Pedido de Lula contra atuação de Moro é negado em julgamento do STF

A votação por unanimidade ocorreu por meio do plenário virtual, e teve resultado divulgado nesta sexta-feira (23)

Legenda: Ex-presidente Lula
Foto: Ricardo Stuckert

Pedido feito pela defesa do ex-presidente Lula contra a atuação do ex-juiz e atual ministro da Justiça, Sérgio Moro, foi rejeitado por unanimidade pela Segunda Turma do Supremo Tribunal Federal (STF), por meio de votação no plenário virtual. O resultado foi divulgado nesta sexta-feira (23). As informações são do Portal G1. 

A votação teve início no dia 16 de agosto e terminou às 23h59 desta quinta (22). 

A defesa requereu a anulação dos atos de Moro em uma das ações penais contra o ex-presidente, que investiga fraudes envolvendo o Insituto Lula.

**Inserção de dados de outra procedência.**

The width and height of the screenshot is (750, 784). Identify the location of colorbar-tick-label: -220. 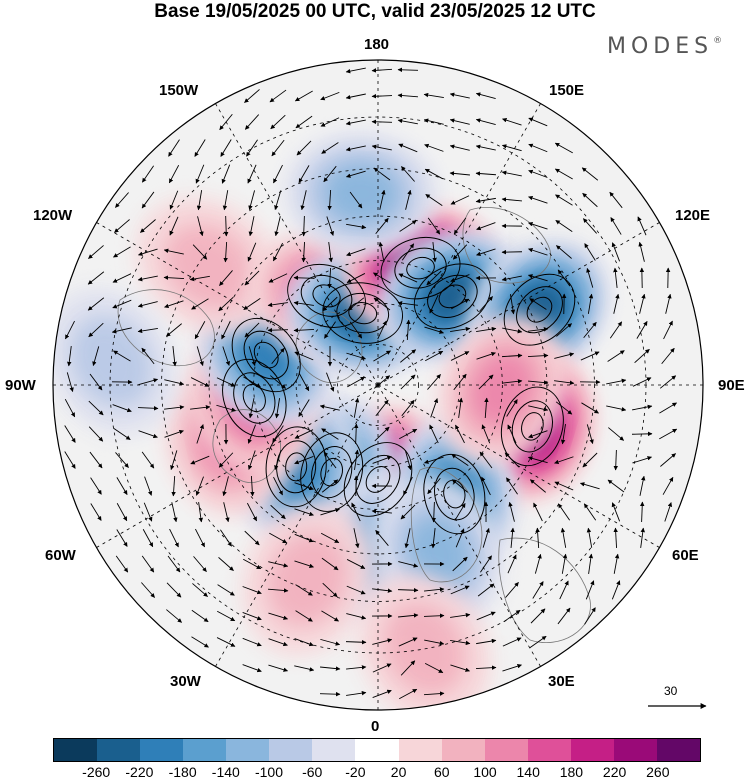
(139, 772).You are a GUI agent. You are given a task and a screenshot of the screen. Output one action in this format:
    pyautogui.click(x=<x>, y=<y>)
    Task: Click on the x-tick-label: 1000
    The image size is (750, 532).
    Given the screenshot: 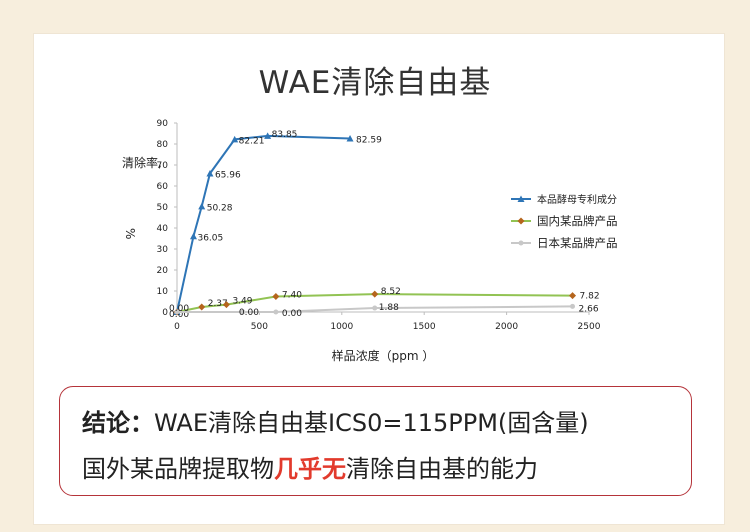 What is the action you would take?
    pyautogui.click(x=342, y=327)
    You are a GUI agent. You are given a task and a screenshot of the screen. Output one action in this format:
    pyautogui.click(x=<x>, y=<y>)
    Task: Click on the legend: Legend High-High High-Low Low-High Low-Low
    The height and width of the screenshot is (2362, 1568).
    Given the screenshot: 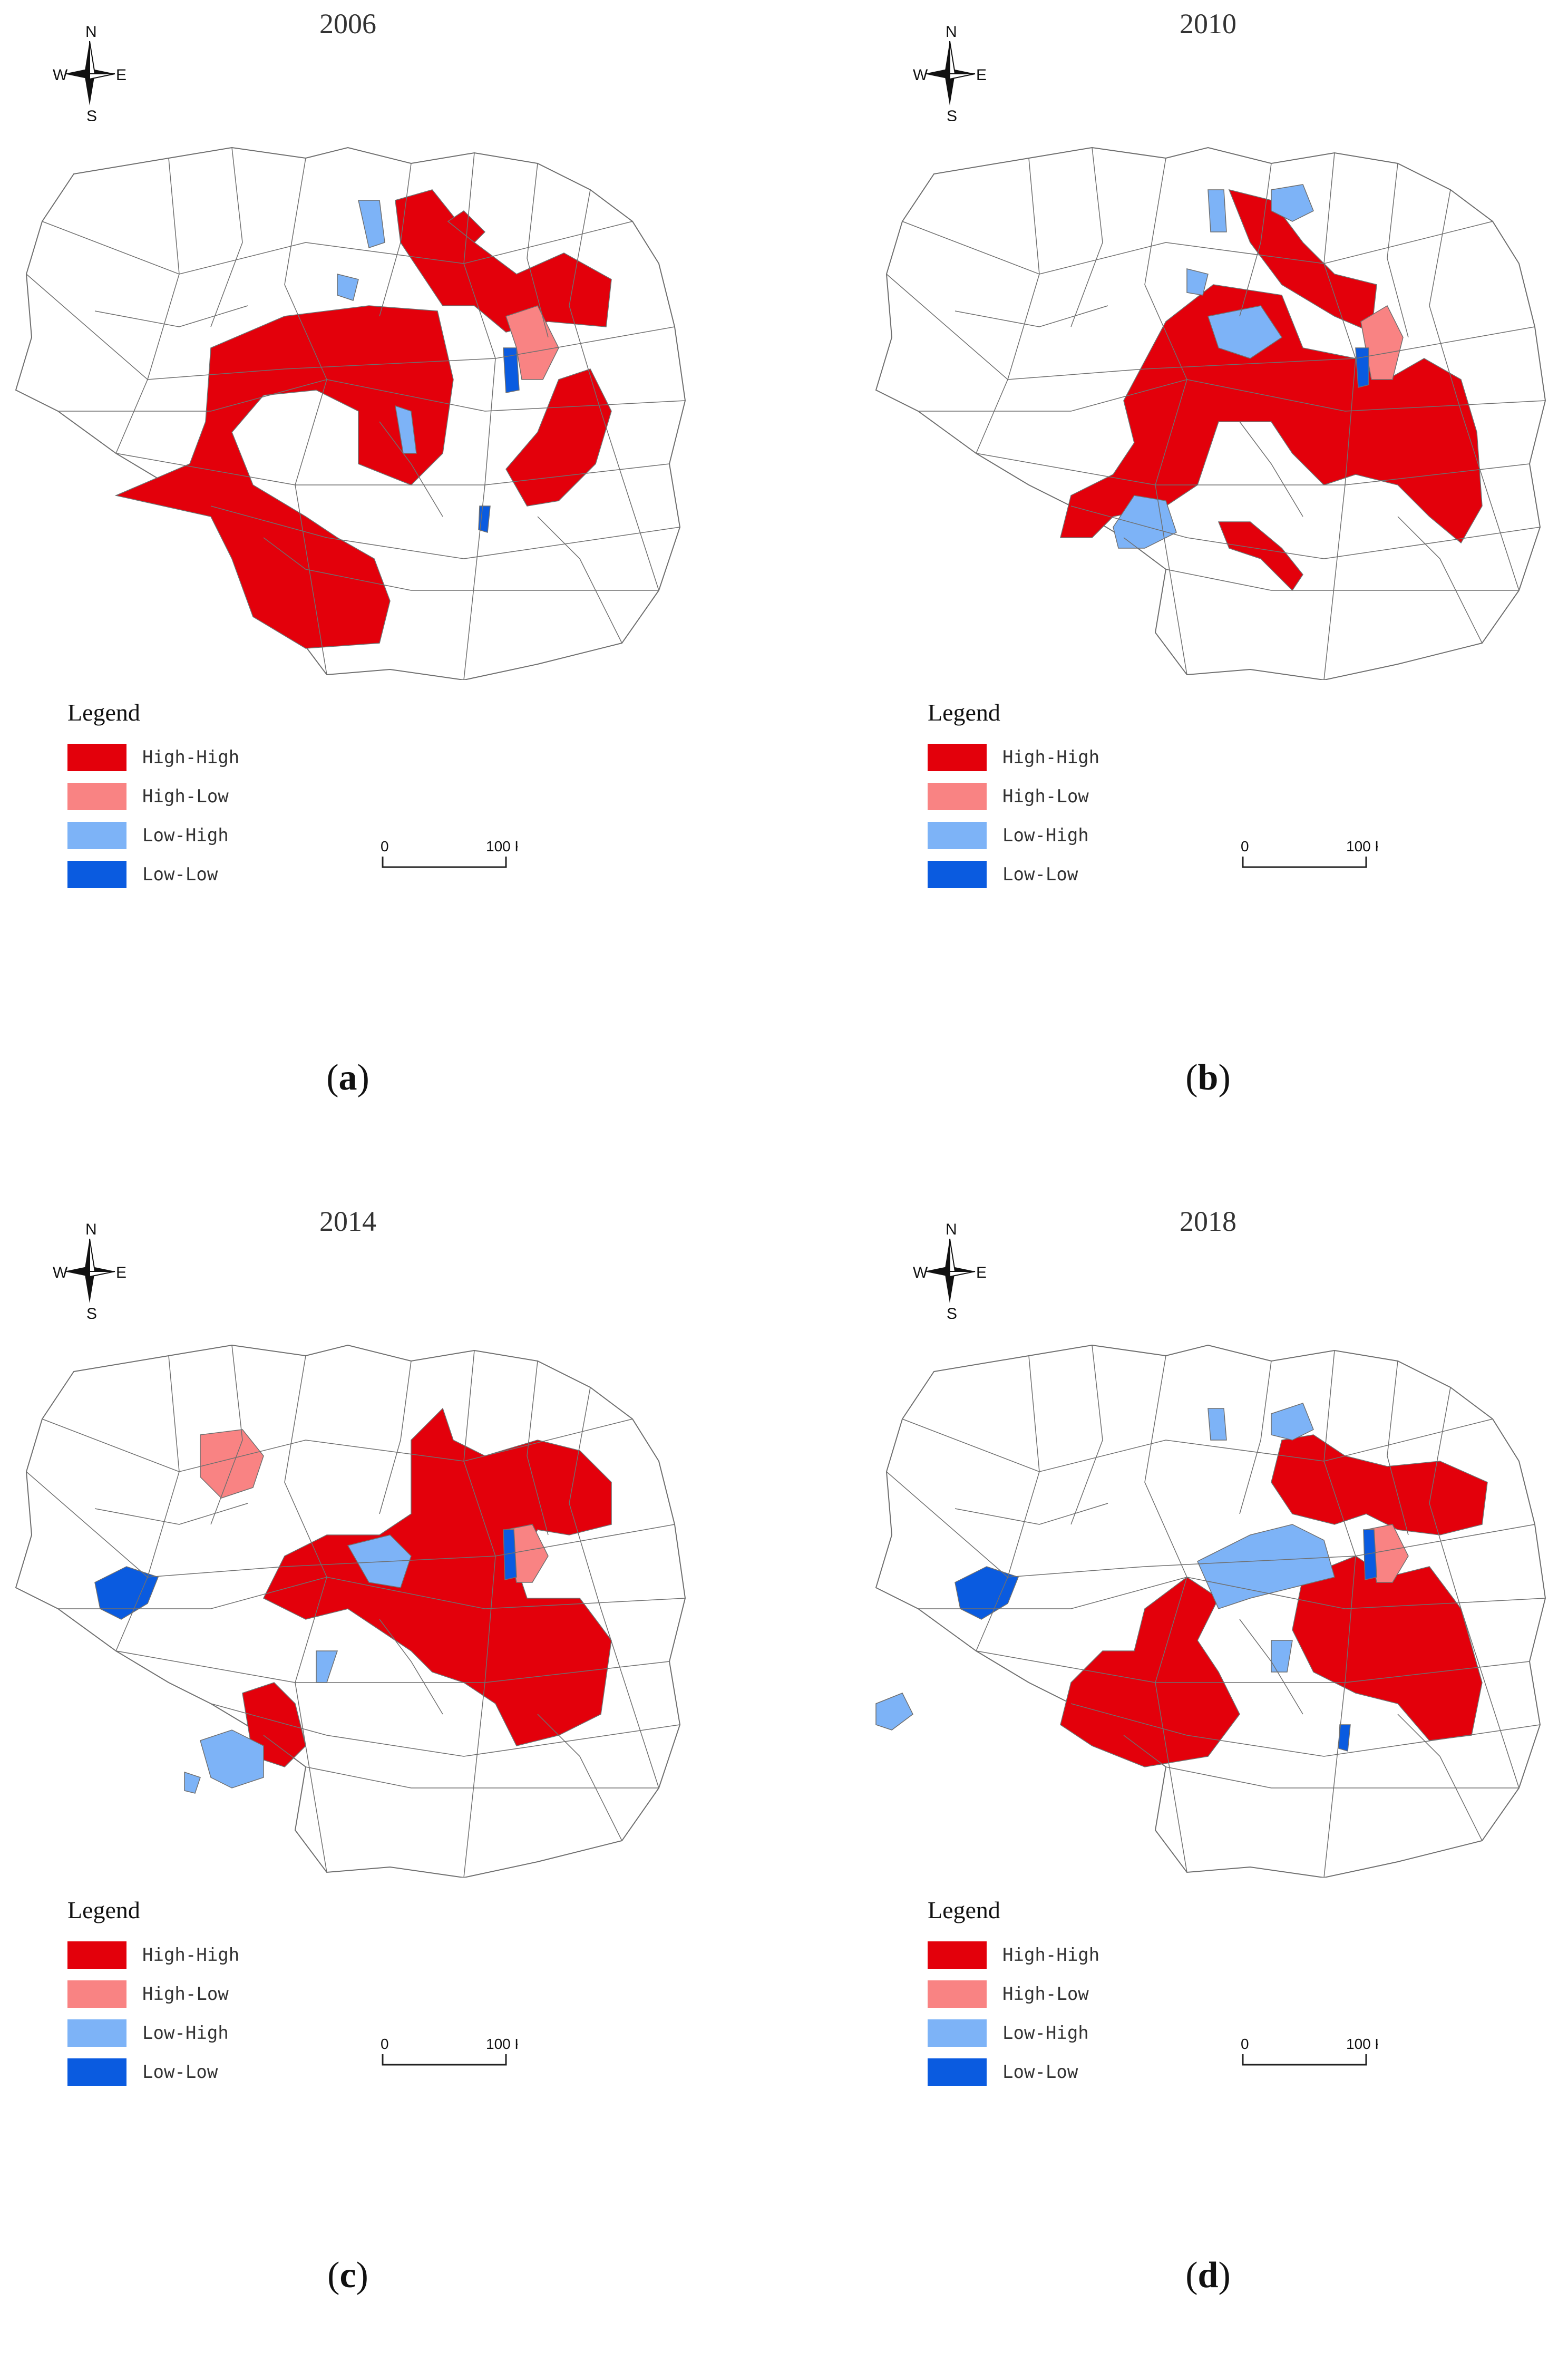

A Justiça ainda não se posicionou sobre a condenação de Lula nas acusações em questão, e Moro atuou somente no início desse processo. 

Segundo a análise do relator da Operação Lava-Jato no Supremo, Luiz Edson Fachin, não houve medidas não constitucionais praticadas por Sérgio Moro no processo. Os ministros seguiram o voto do relator. 

Um outro recurso de Lula contra decisão tomada por Fachin no último mês de abril, isentando Moro da prática de ilegalidades, também foi alvo de análise dos ministros no plenário virtual. 

A defesa contestou a autorização para a realização de perícia em documentos da Odebrecht mantidos em sigilo durante o processo, sem que houvesse oportunidade para contestação. Fachin tomou a frente na votação contra o recurso, ainda no dia 16. Em seguida, os outros ministros inseriram seus votos até esta quinta (22). 

Julgamento

Outro requerimento de Lula será analisado na terça-feira (27), pela Segunda Turma, presencialmente. Desta vez, os ministros discutem sobre a suspensão de ação penal que apura supostos repasses de propina para compra de terreno da Odebrecht. O processo em questão é o mesmo em que os ministros negaram anulação dos atos iniciais de Moro. 

A defesa alega que houve cerceamento da representação de Lula, mesmo depois da saída do ex-juiz e da atuação de outros magistrados, já que a Justiça impediu o acesso dos advogados ao acordo de leniência da Odebrecht. Todos os ministros ainda vão votar sobre a demanda.